What the exercise asks:
In the passage on the gas filtration and cooling module, what material are the module parts made of?

Supplied passage:
The gas generator module 6 and the blower unit 8 are installed on their own supports, which are rigidly fixed to the common frame 4 and are tied with pipelines and pipeline fittings (Fig. 1).

The gas filtration and cooling module 9 consists of three cylindrical shells installed vertically and interconnected by power flanges (Fig. 5). The fastening part of the flanges extends beyond the outer diameter of the shells. Module parts are made of heat-resistant stainless steel.

The filtration and cooling module 9 consists of three sections:

1. The lower section is a coarse filter 9.1 and is made in the form of a vertical cylindrical shell 9.2 with a beveled bottom and a branch pipe 9.26 through which gas enters. In the lower part of the section there is a screw mechanism 9.3 with an electric drive 9.4 at an angle of 30 ÷ 45° from the horizontal plane, which ensures the unloading of ash into an external container 9.5. To prevent leakage of pyrolysis gas through the 9.3 screw mechanism, a screw shaft seal is installed in the place of the flange connector in the lower part of the 9.3 screw mechanism.

2. The middle section is a gas cooler 9.6, made in the form of a sealed welded cylindrical shell 9.7. Inside the shell 9.7, four turbulators 9.8 are installed in the form of pipes with spirals, through which the gas, after swirling and filtering, flows from the lower part of the middle section to the middle section. Turbulators 9.8 are connected to the lower grate 9.9 and the upper grate 9.10. On the lower 9.9 and upper grate 9.10 there are inlet and outlet pipes 9.11, 9.12 for supplying and discharging cooling water, respectively.

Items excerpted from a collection
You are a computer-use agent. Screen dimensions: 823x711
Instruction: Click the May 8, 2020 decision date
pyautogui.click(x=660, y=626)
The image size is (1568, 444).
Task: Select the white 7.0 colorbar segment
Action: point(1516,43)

Task output:
Heat-resistant stainless steel.